• [Problem requirements]: Check each line below for the word "small" and give the number of lines that have it, nothing more.

━━━━━ Dataset excerpts ━━━━━

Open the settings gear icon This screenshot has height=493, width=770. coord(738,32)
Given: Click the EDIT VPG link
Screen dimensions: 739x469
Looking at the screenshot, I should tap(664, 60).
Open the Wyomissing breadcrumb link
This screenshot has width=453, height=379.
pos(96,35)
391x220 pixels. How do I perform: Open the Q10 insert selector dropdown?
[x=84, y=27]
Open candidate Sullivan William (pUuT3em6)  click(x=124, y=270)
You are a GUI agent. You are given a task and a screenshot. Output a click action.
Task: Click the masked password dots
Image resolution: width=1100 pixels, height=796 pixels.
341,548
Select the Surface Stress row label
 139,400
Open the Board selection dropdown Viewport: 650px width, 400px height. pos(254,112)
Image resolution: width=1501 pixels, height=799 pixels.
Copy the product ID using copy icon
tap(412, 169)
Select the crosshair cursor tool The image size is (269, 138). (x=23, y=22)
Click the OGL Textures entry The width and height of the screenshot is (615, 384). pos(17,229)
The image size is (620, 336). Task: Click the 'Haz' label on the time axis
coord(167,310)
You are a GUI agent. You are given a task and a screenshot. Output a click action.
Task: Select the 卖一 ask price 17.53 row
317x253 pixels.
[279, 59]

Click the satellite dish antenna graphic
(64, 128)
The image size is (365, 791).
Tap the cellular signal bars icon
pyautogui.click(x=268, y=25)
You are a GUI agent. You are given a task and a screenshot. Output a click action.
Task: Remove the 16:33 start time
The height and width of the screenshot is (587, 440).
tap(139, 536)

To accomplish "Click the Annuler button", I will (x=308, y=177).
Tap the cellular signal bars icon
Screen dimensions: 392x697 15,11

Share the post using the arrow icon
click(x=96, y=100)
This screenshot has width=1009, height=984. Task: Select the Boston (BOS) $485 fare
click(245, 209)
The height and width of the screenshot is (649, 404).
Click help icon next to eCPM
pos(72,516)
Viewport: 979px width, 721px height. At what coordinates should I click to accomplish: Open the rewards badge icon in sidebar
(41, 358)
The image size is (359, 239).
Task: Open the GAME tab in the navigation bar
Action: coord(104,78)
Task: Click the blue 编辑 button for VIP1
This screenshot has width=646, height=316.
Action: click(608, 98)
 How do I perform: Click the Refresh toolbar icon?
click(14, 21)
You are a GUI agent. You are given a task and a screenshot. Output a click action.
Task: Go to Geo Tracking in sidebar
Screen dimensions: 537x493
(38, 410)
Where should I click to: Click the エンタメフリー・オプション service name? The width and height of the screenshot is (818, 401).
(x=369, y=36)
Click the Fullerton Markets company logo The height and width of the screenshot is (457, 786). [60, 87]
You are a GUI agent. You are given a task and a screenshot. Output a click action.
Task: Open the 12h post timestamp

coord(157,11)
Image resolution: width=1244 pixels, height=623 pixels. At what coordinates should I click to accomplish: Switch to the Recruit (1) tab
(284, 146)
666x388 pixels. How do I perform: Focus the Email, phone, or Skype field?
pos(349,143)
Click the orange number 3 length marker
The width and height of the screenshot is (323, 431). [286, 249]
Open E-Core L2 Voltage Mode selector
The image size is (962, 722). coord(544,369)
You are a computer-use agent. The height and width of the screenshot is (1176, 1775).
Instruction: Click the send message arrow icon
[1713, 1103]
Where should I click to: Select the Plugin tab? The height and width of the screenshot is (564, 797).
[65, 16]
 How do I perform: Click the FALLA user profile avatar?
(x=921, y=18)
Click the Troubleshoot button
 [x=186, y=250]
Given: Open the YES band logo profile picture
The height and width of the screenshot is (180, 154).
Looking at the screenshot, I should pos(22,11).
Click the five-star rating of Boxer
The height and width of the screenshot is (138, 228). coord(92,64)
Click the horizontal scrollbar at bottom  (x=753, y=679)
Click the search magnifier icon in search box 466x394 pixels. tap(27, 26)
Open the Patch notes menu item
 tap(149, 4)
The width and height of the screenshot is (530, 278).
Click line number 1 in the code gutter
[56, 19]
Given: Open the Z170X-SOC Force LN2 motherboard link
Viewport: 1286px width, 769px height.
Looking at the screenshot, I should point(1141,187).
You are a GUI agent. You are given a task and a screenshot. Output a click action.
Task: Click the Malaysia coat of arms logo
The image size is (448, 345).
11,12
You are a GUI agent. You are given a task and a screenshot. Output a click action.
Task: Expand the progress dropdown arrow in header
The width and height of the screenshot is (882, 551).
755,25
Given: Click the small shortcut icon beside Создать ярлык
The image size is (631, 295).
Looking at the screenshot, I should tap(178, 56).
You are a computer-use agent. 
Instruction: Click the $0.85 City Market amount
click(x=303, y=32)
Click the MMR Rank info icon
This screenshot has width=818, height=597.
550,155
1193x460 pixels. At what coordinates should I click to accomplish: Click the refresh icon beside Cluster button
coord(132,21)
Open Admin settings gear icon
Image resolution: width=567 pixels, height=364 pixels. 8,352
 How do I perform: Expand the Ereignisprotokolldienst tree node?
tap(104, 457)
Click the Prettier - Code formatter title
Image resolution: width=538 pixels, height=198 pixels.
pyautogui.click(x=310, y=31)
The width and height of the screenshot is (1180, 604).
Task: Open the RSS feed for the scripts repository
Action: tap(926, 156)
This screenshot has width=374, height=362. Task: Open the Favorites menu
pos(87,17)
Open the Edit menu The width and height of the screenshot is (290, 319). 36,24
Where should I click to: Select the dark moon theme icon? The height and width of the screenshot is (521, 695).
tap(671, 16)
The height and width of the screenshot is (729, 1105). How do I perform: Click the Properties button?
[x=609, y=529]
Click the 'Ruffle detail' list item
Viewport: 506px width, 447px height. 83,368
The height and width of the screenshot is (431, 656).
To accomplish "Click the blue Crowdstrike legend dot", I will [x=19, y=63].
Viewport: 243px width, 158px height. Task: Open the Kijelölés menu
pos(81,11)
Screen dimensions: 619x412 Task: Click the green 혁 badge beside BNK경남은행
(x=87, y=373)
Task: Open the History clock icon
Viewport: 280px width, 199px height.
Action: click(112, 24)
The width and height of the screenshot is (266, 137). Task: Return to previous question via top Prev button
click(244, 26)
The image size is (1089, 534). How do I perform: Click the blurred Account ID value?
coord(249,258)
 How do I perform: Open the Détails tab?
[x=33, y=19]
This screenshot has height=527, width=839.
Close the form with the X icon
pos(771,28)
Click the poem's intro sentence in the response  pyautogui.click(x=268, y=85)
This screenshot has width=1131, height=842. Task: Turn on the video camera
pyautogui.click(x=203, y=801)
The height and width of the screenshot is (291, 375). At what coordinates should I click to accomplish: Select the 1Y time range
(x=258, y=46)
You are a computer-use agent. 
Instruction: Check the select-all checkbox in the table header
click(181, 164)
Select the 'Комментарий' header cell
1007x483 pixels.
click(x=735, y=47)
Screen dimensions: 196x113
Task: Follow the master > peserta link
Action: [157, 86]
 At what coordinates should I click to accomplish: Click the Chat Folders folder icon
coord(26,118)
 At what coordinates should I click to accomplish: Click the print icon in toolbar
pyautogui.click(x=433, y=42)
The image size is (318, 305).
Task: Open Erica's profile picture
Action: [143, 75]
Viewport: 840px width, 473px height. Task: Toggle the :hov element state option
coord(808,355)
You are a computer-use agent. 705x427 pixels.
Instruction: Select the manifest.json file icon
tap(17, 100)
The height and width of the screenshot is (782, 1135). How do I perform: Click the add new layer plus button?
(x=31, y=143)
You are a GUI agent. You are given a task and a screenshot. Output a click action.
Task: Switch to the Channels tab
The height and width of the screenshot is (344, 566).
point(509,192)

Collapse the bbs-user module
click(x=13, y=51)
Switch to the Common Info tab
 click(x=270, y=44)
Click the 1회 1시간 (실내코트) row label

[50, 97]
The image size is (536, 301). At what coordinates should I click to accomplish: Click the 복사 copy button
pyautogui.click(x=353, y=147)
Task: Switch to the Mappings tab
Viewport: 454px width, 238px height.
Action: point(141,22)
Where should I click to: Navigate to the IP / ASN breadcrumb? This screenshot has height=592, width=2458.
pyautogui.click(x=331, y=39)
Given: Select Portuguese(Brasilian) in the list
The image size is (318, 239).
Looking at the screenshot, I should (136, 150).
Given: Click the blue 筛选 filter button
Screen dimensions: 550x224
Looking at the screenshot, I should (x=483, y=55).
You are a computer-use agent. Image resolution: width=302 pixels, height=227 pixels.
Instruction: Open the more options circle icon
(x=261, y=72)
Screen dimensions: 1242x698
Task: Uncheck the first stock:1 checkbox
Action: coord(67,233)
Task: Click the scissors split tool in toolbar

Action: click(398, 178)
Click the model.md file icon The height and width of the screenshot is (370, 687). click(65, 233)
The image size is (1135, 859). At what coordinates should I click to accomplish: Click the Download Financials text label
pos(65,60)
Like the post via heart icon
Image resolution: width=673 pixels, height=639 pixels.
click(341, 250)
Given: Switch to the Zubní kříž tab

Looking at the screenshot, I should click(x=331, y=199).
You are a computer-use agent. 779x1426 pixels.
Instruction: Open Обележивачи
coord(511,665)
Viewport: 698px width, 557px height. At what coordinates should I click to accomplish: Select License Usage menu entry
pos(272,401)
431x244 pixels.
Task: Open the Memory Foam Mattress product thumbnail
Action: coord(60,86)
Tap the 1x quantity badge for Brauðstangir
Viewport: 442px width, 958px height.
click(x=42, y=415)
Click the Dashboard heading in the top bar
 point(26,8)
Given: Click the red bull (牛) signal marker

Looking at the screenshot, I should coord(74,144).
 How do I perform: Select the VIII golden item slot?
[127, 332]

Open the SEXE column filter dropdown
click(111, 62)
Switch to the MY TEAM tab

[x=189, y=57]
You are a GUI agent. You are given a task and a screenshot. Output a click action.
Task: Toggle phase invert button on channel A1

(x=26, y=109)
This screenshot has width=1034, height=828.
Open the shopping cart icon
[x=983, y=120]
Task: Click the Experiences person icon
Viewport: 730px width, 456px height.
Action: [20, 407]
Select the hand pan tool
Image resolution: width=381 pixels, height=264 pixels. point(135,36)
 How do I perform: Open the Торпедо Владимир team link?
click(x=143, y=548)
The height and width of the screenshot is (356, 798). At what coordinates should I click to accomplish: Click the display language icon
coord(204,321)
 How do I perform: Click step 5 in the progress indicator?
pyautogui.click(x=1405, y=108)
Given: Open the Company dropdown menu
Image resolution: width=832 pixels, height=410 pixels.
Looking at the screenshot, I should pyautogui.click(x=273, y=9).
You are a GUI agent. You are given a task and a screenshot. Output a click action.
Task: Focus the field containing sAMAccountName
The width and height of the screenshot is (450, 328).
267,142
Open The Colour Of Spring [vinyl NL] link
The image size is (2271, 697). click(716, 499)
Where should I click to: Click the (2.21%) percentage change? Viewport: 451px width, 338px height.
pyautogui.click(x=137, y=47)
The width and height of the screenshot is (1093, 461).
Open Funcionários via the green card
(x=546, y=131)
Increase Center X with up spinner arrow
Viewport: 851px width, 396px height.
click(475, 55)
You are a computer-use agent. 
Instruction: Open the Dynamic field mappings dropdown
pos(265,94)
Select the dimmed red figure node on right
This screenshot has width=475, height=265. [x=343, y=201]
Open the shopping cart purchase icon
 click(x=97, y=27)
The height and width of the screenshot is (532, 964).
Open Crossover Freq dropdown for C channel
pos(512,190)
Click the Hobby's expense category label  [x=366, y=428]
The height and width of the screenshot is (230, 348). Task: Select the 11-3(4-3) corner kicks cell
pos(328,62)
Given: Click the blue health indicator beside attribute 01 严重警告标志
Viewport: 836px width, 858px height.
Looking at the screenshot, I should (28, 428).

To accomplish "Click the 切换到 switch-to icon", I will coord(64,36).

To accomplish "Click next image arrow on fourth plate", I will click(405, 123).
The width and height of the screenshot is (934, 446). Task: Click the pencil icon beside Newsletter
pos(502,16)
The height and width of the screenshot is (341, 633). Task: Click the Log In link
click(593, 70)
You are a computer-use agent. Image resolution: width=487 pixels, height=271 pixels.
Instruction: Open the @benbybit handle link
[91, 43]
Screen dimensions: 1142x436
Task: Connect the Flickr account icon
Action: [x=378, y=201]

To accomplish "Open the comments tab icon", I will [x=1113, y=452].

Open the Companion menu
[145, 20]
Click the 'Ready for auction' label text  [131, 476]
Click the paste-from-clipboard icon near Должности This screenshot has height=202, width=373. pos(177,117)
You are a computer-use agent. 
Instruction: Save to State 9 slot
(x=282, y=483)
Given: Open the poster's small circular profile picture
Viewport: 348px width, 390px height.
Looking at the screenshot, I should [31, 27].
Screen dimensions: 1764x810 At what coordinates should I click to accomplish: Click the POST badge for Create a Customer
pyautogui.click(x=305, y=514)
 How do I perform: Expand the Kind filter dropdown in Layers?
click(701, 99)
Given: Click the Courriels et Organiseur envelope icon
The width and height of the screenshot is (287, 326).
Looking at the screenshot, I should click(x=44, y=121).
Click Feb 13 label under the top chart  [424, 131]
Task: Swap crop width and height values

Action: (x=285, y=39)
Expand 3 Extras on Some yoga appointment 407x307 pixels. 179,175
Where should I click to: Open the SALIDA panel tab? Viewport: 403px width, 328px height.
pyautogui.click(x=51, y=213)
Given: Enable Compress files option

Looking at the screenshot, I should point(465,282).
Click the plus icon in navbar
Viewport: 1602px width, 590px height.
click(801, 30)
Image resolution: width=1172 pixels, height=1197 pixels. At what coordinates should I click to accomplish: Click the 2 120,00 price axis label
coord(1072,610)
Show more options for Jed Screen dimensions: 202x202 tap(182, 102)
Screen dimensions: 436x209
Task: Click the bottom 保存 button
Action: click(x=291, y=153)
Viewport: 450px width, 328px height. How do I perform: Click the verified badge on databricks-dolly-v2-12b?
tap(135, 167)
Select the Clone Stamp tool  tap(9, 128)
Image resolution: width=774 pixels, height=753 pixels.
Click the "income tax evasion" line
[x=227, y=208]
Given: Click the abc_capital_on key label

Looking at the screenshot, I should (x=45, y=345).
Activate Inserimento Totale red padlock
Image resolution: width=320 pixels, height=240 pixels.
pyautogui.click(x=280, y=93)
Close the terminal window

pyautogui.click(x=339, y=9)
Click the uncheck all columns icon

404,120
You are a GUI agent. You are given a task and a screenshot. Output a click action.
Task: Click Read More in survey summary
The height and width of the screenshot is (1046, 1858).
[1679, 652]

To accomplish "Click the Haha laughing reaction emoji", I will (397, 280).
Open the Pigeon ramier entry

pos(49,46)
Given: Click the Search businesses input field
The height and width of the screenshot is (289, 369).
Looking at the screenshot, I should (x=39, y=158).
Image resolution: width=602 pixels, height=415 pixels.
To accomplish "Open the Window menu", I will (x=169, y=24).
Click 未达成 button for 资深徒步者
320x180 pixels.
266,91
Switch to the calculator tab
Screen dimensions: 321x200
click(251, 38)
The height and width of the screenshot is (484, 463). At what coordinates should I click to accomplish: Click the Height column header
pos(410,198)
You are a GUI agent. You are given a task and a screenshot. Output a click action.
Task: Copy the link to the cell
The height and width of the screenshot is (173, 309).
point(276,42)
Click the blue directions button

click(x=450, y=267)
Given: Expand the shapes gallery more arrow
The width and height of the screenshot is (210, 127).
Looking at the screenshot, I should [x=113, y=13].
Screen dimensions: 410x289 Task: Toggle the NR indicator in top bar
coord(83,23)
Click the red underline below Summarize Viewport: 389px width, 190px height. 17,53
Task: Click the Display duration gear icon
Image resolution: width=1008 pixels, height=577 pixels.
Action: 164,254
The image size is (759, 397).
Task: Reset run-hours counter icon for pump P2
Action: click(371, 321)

━━━━━

• [Solution]: 2